## [WHAT THE TASK ASKS]
A word-for-word copy of the entries, with the images left out, is what you should write.

## [DATA UNDER STUDY]
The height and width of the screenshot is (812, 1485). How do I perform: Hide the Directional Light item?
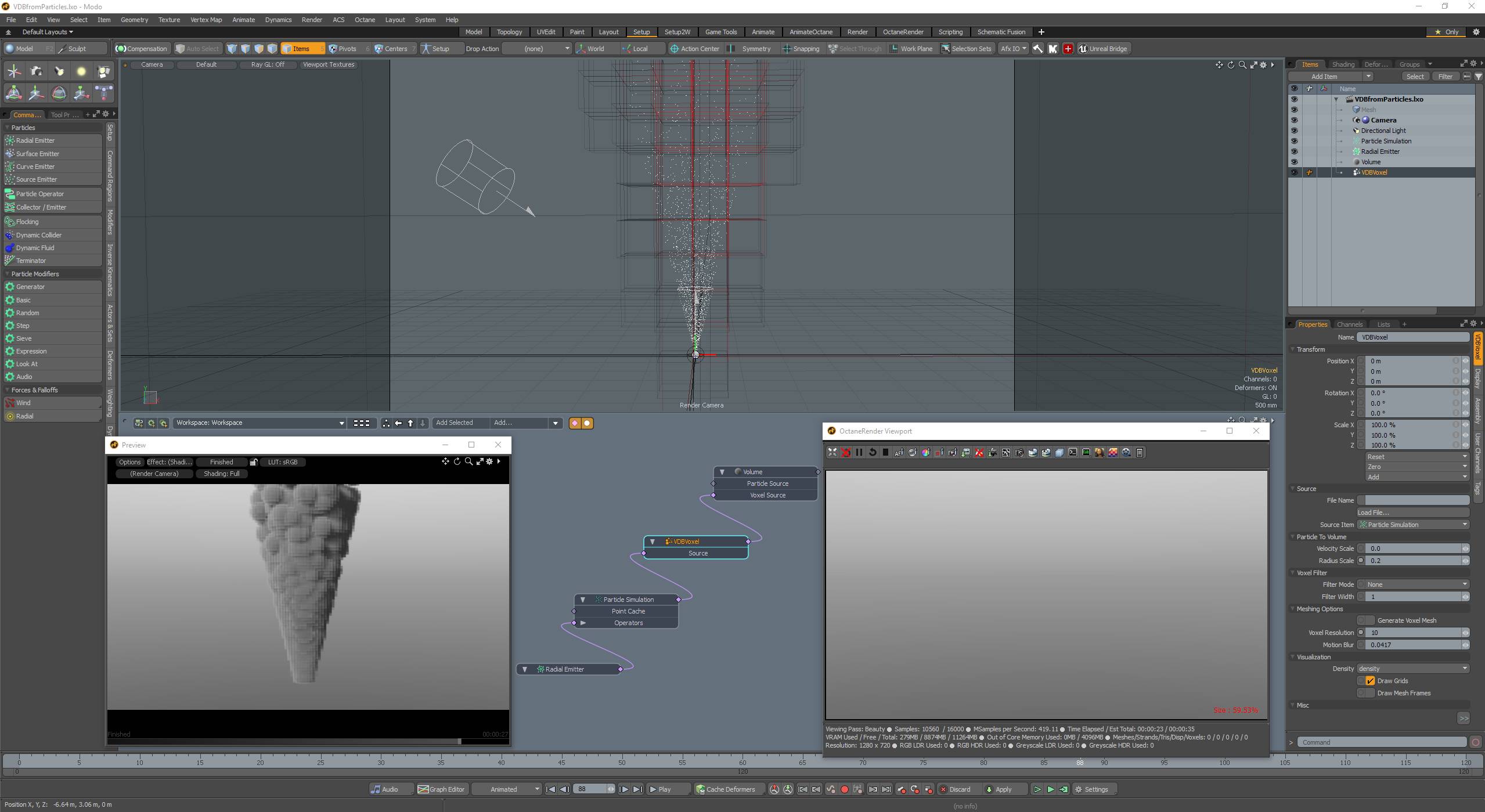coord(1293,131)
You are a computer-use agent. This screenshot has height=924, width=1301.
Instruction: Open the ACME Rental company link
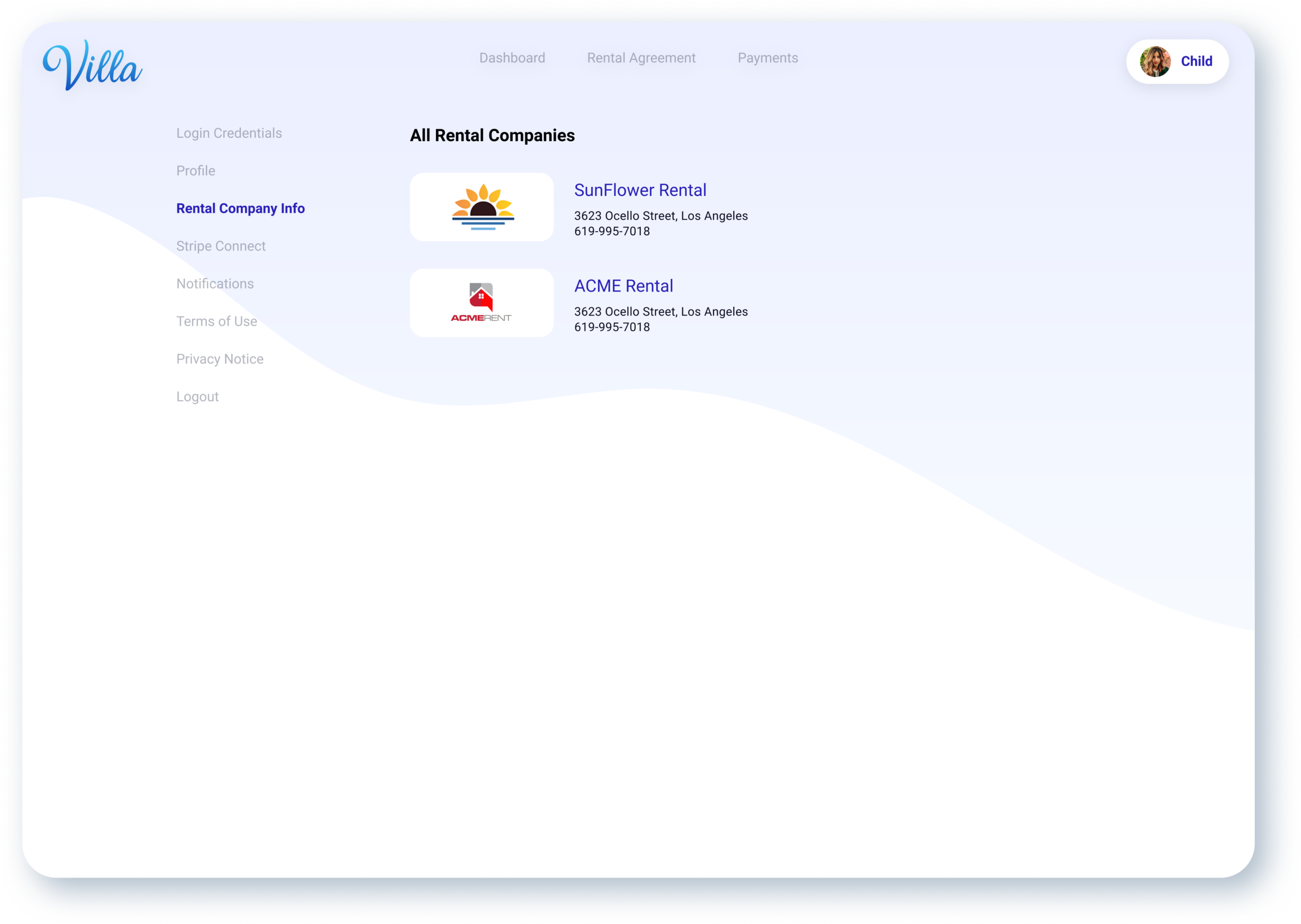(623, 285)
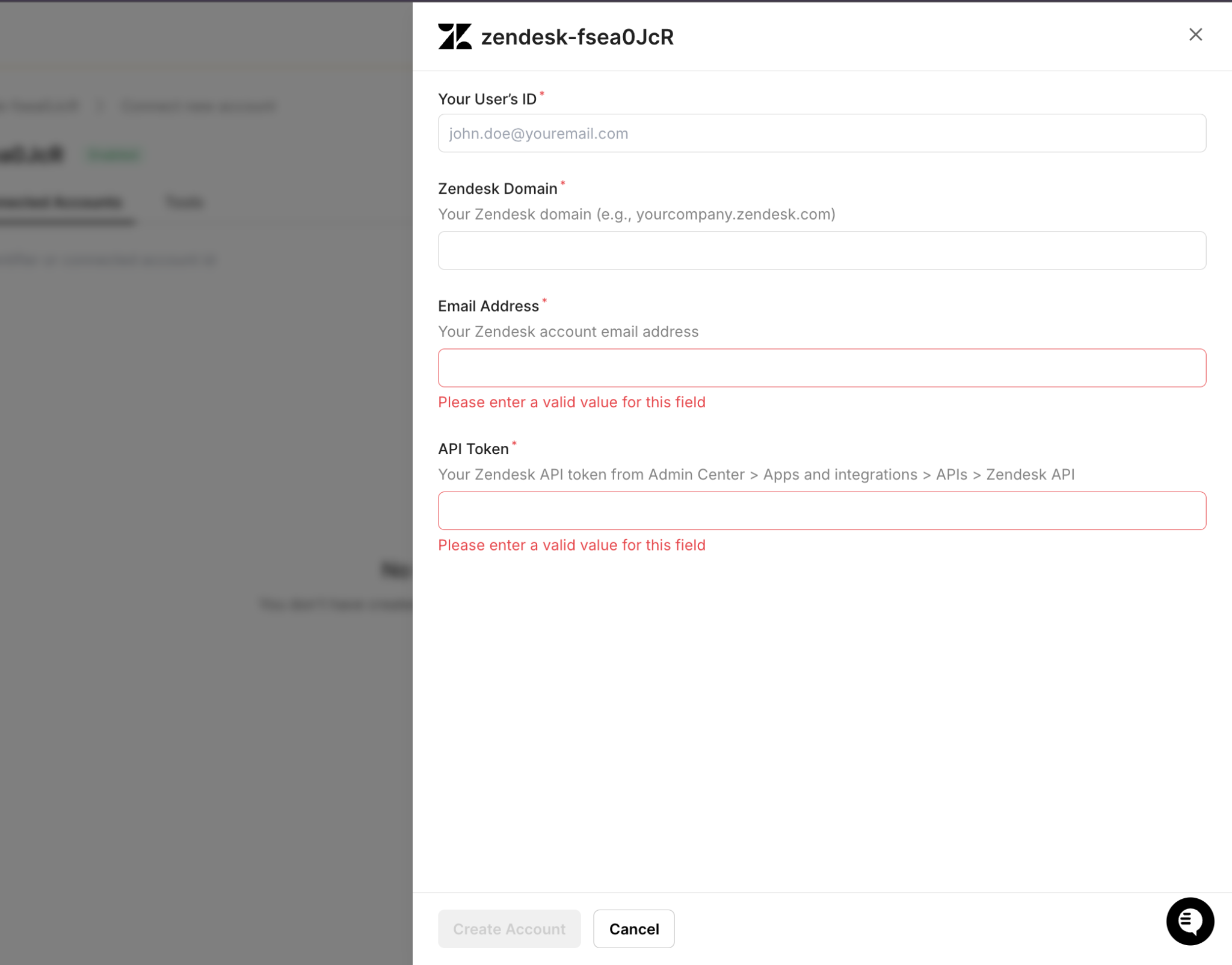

## [YOUR RESPONSE]
The height and width of the screenshot is (812, 1485). How do I perform: Hide the Directional Light item?
coord(1293,131)
You are a computer-use agent. This screenshot has height=924, width=1301.
Instruction: Open the ACME Rental company link
(623, 285)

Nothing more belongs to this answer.